Dalam konsepsi Islam, eksistensi Tuhan sebagai Rabb-ul ‘alamin, yakni Yang Menciptakan dan menyempurnakan segala sesuatu yang ada, adalah kebenaran aksiomatis. Sebagaimana diisyaratkan dalam Al-Qur’an, yang diyakini sebagai kodifikasi firman-firman Allah yang diwahyukan kepada Nabi Muhammad saw., yang merupakan sumber utama dan pertama dari seluruh ajaran dan syariat Islam, Allah adalah sebagai Rabb, yang dalam Surat Al-A’la: 1-2 diterangkan sebagai Pencipta, dan Penyempurna (khalaqa fasawwa).
Dalam Surat Al-Fatihah: 1-3 dinyatakan bahwa Allah, dalam melaksanakan kehendak-Nya (mencipta dan menyempurnakan ciptaan), dilandasi oleh sifat-sifat utama-Nya, yang dalam ayat-ayat itu disebut sebagai Ar-Rahman, Ar-Rahim, dan Maliki yaumiddin.
Dalam tafsirnya, Maulana Muhammad Ali menyatakan bahwa kata Rahman dan Rahim kedua-duanya berasal dari kata rahmat, yang artinya kelembutan hati yang mengharuskan berbuat kebajikan kepada yang dirahmati, yang ini meliputi pengertian cinta dan kasih. Ar-Rahman dan Ar-Rahim adalah kata benda partisi dari wazan yang berlainan, yang menyatakan arti yang intensif. Ar-Rahman, menurutnya, ialah Tuhan Yang Maha-pemurah, yang cinta dan kasih-Nya diwujudkan dalam terciptanya dunia ini, dan Ar-Rahim, ialah Tuhan Yang Maha-pengasih, yang cinta dan kasih-Nya diwujudkan pada hari kemudian, berupa buah dari perbuatan manusia.

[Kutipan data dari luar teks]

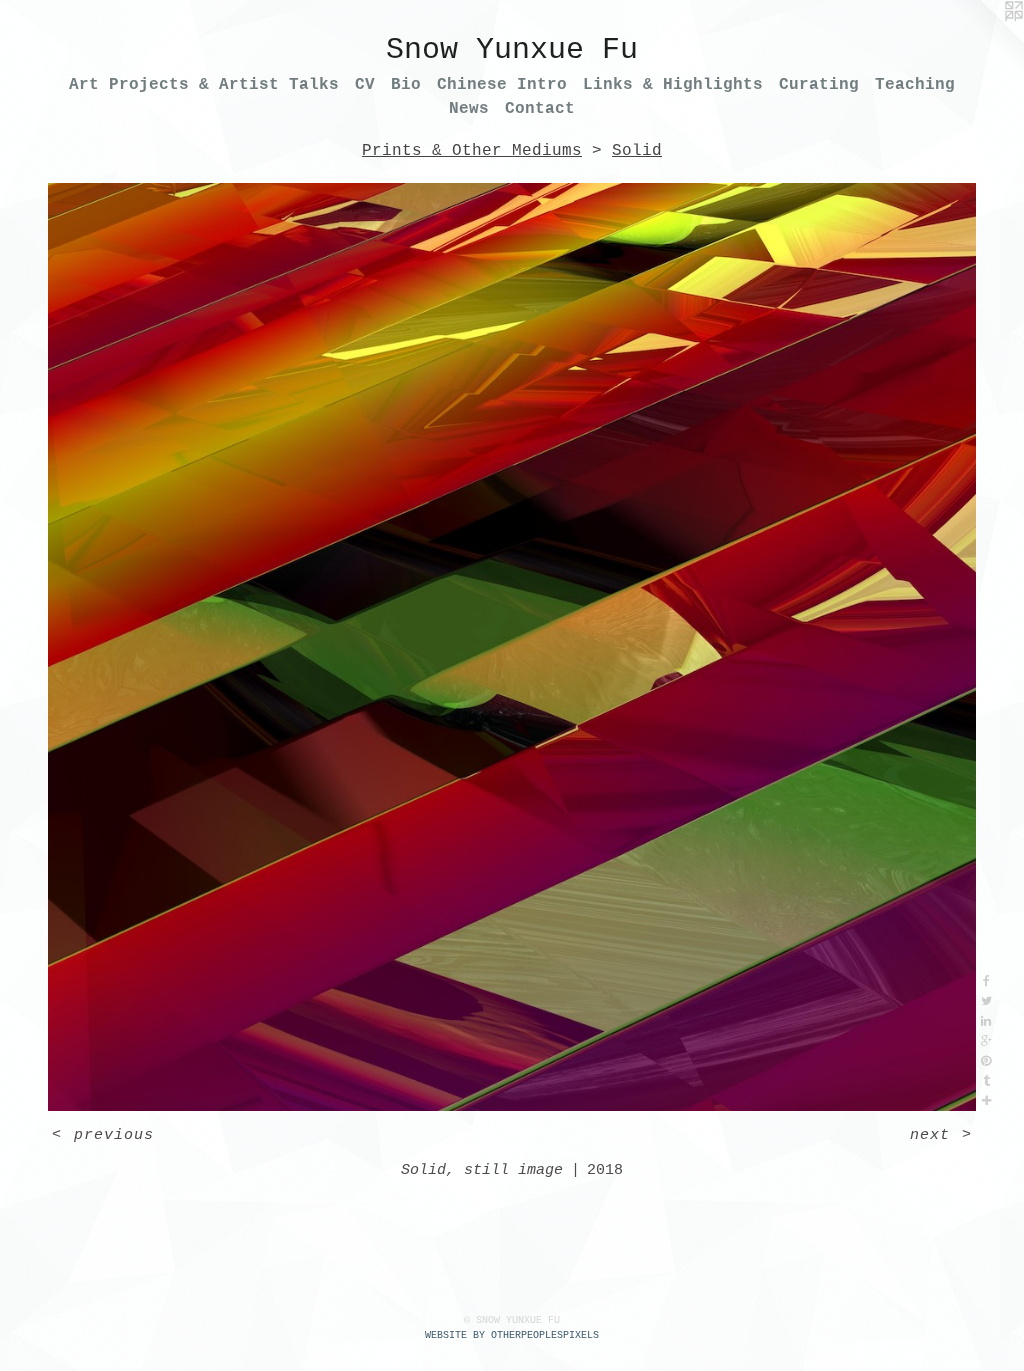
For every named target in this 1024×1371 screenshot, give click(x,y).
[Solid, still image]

Oleh karena manusia terdiri dari untuk jasmani dan ruhani, maka Rubbubiyah Ilahi bukan saja dalam segi jasmani, melainkan juga ruhani. Maksudnya, Allah menciptakan dan menyempurnaan manusia itu dari jasmani dan ruhani. Jika rahmaniyah Ilahi dari sisi jasmani terwujud dalam penciptanaan semesta alam dengan segala hukum-hukumnya, dan rahmaniyah Ilahi terwujud dalam pemberian buah dari setiap perbuatan manusia dalam mendayagunakan alam, maka dari sisi ruhani, rahmaniyah Ilahi terwujud dalam diturunkannya agama, sedangkan rahimiyah-Nya terwujud dalam pemberian pahala yang berlipat ganda atas perbuatan baik yang dilakukan oleh manusia.
Sementara itu sifat Maliki yaumiddin, yang diartikan sebagai Yang memiliki hari pembalasan, terwujud dalam pemberian balasan atas perbuatan salah (dosa) yang hanya sebanding dengan tingkat kesalahan yang diperbuat, atau menangguhkan pembalasan, atau bahkan pengampunan atas perbuatan dosa manusia.
Dari uraian sederhana di atas, jelaslah bahwa agama merupakan wujud cinta kasih Allah kepada manusia, agar dengan itu manusia, secara ruhani, dapat mencapai kesempurnaan. Dengan kalimat lain dapat dinyatakan bahwa pentingnya agama bagi manusia adalah sama pentingnya dengan alam semesta. Ini berarti pula bahwa pentingnya menjalankan prinsip-prinsip agama, sama pentingnya dengan mendayagunakan alam semesta, atau secara lebih spesifik lagi, beribadah menurut tuntunan agama sama pentingnya dengan bekerja.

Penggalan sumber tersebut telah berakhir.